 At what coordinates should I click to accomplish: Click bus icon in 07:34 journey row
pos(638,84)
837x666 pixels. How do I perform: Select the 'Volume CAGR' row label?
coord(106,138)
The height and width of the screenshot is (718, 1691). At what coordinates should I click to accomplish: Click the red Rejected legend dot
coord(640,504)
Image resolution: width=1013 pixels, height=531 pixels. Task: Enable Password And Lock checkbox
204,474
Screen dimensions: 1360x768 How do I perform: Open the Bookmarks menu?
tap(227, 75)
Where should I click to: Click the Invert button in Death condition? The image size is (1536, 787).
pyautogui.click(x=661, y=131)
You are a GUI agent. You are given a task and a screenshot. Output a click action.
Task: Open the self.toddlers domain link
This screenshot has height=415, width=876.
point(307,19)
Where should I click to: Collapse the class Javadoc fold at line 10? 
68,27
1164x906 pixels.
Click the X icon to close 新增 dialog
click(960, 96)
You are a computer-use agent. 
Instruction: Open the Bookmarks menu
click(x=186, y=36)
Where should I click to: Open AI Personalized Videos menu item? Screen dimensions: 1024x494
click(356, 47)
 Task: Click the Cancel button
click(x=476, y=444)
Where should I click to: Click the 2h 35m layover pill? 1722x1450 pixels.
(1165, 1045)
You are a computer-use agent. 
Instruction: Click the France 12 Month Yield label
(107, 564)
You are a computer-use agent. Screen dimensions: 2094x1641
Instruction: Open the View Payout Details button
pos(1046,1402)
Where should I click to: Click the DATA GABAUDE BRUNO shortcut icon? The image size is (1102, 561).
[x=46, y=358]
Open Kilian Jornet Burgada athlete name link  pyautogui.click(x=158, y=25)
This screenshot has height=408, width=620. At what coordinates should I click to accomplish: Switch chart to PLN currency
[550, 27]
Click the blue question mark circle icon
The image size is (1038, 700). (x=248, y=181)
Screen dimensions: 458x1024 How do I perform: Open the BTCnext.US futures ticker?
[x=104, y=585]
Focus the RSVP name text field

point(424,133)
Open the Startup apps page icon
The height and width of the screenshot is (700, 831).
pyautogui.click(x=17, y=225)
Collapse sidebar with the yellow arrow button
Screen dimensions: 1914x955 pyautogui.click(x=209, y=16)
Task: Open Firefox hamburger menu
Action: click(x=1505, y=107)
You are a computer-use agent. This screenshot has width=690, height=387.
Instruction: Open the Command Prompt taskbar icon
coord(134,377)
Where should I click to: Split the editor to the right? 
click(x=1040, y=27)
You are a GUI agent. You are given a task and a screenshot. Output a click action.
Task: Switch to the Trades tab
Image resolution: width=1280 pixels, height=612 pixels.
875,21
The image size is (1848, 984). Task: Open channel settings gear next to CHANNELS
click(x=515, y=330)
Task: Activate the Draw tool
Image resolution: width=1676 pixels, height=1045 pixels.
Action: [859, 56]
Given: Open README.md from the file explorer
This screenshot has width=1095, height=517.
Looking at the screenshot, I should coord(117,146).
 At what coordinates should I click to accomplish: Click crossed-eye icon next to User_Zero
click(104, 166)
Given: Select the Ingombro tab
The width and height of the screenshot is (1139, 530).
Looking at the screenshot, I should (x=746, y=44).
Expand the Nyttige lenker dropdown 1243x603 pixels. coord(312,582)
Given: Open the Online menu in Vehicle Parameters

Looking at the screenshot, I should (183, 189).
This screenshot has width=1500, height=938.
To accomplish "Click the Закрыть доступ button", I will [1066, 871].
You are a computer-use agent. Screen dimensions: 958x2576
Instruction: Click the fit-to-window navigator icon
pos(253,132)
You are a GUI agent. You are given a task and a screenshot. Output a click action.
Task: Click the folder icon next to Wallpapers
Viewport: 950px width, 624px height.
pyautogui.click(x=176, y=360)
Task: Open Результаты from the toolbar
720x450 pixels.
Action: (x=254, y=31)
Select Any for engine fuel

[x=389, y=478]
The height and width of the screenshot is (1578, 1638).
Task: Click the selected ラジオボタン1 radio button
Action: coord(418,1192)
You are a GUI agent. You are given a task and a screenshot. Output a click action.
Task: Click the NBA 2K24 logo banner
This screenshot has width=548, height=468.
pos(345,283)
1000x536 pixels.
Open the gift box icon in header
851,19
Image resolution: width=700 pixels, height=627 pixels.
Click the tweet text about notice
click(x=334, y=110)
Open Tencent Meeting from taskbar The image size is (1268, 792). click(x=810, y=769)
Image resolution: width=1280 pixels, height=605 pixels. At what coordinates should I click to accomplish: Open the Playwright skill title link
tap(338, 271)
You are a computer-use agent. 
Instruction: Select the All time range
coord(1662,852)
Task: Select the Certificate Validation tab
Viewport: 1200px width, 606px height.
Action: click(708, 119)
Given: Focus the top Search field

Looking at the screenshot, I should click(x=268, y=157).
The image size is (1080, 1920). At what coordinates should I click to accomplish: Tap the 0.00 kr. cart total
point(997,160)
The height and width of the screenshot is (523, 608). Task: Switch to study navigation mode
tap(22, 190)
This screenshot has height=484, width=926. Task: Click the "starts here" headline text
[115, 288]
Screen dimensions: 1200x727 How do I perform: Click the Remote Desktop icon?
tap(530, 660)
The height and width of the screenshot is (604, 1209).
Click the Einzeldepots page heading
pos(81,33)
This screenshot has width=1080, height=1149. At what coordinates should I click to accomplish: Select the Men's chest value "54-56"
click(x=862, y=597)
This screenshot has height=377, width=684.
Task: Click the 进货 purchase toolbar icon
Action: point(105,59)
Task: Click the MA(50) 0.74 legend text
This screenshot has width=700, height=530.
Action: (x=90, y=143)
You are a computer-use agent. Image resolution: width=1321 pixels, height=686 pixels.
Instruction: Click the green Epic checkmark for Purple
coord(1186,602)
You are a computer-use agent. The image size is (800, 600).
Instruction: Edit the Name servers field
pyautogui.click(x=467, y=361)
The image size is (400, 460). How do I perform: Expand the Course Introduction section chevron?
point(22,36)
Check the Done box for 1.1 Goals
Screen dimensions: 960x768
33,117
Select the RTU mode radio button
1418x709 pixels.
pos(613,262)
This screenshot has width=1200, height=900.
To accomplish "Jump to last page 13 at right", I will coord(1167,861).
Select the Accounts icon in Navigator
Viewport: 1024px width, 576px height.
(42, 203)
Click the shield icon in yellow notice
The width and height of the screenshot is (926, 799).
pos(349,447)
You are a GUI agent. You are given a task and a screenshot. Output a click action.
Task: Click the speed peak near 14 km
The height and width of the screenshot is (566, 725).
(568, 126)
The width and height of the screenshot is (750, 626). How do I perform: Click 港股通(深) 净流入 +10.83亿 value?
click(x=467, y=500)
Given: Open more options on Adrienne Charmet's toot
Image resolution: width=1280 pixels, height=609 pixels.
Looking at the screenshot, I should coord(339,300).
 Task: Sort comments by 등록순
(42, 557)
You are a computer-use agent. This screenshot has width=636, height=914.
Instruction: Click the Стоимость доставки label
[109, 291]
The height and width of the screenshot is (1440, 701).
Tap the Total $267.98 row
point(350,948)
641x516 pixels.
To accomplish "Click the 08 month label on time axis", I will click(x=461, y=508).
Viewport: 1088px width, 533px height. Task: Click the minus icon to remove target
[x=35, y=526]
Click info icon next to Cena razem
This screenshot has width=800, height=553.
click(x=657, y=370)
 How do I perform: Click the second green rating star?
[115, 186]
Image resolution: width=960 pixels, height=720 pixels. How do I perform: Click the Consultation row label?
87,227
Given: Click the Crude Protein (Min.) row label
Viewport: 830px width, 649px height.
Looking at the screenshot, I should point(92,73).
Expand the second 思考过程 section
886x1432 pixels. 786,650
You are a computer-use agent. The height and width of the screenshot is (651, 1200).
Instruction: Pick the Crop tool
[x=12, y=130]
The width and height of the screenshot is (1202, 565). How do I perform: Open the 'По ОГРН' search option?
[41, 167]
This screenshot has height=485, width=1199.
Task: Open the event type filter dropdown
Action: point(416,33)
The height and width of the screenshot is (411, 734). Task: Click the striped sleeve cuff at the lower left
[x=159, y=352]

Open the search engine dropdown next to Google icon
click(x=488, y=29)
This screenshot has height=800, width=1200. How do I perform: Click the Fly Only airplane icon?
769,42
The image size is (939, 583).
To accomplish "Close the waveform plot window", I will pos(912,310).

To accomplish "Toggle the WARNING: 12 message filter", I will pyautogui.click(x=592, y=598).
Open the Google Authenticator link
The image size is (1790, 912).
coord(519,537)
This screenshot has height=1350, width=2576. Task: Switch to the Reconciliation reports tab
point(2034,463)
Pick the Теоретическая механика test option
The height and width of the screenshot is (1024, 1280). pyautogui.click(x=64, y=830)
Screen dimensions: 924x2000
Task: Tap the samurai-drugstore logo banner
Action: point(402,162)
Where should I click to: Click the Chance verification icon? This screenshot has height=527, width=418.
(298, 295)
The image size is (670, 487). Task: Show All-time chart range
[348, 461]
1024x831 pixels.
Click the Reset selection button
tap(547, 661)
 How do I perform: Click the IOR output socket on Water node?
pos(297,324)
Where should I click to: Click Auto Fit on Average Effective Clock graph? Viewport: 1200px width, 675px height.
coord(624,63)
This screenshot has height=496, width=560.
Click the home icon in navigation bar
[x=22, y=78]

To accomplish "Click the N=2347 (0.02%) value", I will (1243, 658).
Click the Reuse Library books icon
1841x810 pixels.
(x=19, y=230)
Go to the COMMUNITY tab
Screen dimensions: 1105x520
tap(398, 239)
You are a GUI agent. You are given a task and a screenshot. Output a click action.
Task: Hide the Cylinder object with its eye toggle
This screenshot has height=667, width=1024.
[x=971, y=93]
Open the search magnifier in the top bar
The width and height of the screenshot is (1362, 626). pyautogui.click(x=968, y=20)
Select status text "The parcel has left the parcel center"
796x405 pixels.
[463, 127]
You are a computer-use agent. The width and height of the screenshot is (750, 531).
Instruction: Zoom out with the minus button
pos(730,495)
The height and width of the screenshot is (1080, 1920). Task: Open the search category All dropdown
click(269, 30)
--- --- ---
Work to complete
Above are the records. Print exactly, and only, the lines from the line with "The image size is (400, 460)." to the line with "Task: Click the speed peak near 14 km", both inclusive.

Answer section
The image size is (400, 460). How do I perform: Expand the Course Introduction section chevron?
point(22,36)
Check the Done box for 1.1 Goals
Screen dimensions: 960x768
33,117
Select the RTU mode radio button
1418x709 pixels.
pos(613,262)
This screenshot has width=1200, height=900.
To accomplish "Jump to last page 13 at right", I will coord(1167,861).
Select the Accounts icon in Navigator
Viewport: 1024px width, 576px height.
(42, 203)
Click the shield icon in yellow notice
The width and height of the screenshot is (926, 799).
pos(349,447)
You are a GUI agent. You are given a task and a screenshot. Output a click action.
Task: Click the speed peak near 14 km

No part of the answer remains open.